EDWARD PAGE MITCHELL
Editor of “The Sun”
Mr. Reick, who was born in Philadelphia in 1864, entered newspaper work in that city when he was nineteen years old. A few years later he removed to Newark, New Jersey, where he became the correspondent of the New York Herald. He attracted the attention of Mr. Bennett, the owner of the Herald, and in 1888 he was made editor of the Herald’s London and Paris editions. A year later he returned to America to become city editor of the Herald, the highest title then given on a newspaper which refuses to have a titular managing editor. In 1903 he was elected president of the New York Herald Company, and he remained in that position until 1906, when he left the Herald to become associated with Adolph Ochs in the publication of the New York Times and with George W. Ochs in the publication of the Philadelphia Public Ledger.

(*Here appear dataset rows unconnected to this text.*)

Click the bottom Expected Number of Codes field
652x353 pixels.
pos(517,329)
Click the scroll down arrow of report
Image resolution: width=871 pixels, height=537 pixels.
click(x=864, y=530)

When Mr. Reick assumed the control of the Sun properties, he devoted much care to the improvement of the Evening Sun, putting it under the managing editorship of George M. Smith, who had served for many years as news editor of the Sun under Chester S. Lord. As Mr. Munsey said when he acquired the Sun and the Evening Sun from Mr. Reick:
Very great credit is due Mr. Reick for the fine development of the Evening Sun since it came under his control. I know of no man who has done a better and sounder piece of newspaper work at any time, in New York or elsewhere, than Mr. Reick has done on the Evening Sun.
Among the events of the Reick régime were the retirement of Chester S. Lord from the managing editorship and of George B. Mallon from the city editorship, and the removal of the newspaper from its old home at Nassau and Frankfort Streets to the American Tract Society Building, one block farther south, at Nassau and Spruce Streets.
It was during Mr. Reick’s control of the Sun that Mr. Munsey, in the autumn of 1912, bought the New York Press, a one-cent Republican morning daily holding an Associated Press membership. The Sun had lacked the Associated Press service since the fateful night when Mr. Dana bolted from that organization and started the Laffan News Bureau.
Mr. Munsey bought the Sun from Mr. Reick on June 30, 1916, and four days later, on July 3, the Press, with its Associated Press service, its best men, and some of its popular features, was absorbed by the Sun. As the Press had been a penny paper, the price of the Sun was reduced to one cent, after having stood at two cents since the Civil War. It remained a penny paper until January 26, 1918, when the pressure of production-costs forced the price of all the big New York dailies to two cents.
The amalgamation of the Sun and the Press wrought no change in the editorial department of the Sun, Mr. Mitchell remaining as its chief. Ervin Wardman, long the editor of the Press, became the publisher of the Sun and vice-president of the Sun Printing and Publishing Association. Mr. Reick remained with the organization in an advisory capacity. Keats Speed, the managing editor of the Press, became managing editor of the Sun, Kenneth Lord remaining as city editor.
The Sun has had five homes—at 222 William Street, where Benjamin H. Day struck off the first tiny number; at 156 Nassau Street, rented by Day in August, 1835, when the paper began to pay well; at the southwest corner of Nassau and Fulton Streets, to which Moses Y. Beach moved the Sun in 1842; at Nassau and Frankfort Streets, the old Tammany Hall, which Dana and his associates bought; and at 150 Nassau Street, whither the Sun moved in July, 1915. It is expected that the Sun will presently move to another and a fine home, for in September, 1917, Mr. Munsey bought the Stewart Building, at the northeast corner of Broadway and Chambers Street, just north of City Hall Park. The site is generally admitted to be the most desirable building site downtown, so large is the ground space, so fine is the outlook over the spacious park, and so close is it to three subways, three or four elevated-railroad lines, and the Brooklyn Bridge.